Stored dataset items:
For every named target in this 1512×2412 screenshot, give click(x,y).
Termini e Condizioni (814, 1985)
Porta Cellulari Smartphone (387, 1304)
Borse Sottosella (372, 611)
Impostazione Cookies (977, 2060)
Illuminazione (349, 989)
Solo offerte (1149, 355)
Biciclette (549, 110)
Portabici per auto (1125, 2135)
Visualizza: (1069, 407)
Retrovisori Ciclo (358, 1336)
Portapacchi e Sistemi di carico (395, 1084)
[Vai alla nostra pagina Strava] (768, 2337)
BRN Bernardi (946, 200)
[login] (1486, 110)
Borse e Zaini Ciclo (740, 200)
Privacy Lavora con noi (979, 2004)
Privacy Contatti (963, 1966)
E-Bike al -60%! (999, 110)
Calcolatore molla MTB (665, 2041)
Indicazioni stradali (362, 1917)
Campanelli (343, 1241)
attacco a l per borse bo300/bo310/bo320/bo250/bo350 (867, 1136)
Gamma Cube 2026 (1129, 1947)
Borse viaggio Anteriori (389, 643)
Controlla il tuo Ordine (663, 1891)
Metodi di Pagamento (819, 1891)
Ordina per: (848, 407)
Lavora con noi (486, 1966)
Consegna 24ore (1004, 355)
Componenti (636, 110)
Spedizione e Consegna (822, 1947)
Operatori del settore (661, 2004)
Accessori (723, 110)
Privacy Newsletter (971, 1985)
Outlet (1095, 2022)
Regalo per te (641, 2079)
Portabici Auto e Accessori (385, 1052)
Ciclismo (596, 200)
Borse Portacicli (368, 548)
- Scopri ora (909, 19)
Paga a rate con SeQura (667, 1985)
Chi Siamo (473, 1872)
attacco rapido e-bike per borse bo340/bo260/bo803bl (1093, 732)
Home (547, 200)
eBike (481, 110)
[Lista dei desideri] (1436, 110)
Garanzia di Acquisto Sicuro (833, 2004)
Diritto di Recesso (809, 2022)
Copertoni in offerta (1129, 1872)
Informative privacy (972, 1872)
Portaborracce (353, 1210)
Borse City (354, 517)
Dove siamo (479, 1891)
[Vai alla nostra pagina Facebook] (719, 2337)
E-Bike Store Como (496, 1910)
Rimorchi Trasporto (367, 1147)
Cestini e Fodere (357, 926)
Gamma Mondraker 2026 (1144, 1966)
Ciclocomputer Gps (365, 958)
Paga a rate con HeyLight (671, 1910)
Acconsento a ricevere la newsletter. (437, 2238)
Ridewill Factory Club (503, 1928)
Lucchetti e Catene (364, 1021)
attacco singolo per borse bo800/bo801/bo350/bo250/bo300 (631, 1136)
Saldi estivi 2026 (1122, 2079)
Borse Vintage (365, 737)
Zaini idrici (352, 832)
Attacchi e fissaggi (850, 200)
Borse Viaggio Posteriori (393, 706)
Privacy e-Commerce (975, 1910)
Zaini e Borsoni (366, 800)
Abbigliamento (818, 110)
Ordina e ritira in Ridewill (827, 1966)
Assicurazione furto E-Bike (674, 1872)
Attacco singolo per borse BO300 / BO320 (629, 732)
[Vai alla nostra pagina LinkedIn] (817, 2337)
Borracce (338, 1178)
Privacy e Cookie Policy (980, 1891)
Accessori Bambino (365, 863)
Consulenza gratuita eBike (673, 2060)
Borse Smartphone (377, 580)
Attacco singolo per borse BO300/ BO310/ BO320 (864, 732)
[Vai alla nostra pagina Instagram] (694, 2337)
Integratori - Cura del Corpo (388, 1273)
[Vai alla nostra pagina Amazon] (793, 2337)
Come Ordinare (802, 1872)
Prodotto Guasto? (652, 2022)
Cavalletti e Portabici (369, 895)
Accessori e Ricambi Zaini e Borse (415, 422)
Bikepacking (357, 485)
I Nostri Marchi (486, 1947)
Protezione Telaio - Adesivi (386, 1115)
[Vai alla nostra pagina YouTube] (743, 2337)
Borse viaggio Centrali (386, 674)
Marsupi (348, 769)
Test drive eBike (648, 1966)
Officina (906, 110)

EXERCISE BRIEF: Please return the lines above that run from the line containing "attacco a l" to the line containing "Spedizione e Consegna (822, 1947)", inclusive, exactly and with no other lines.

SOLUTION:
attacco a l per borse bo300/bo310/bo320/bo250/bo350 (867, 1136)
Gamma Cube 2026 (1129, 1947)
Borse viaggio Anteriori (389, 643)
Controlla il tuo Ordine (663, 1891)
Metodi di Pagamento (819, 1891)
Ordina per: (848, 407)
Lavora con noi (486, 1966)
Consegna 24ore (1004, 355)
Componenti (636, 110)
Spedizione e Consegna (822, 1947)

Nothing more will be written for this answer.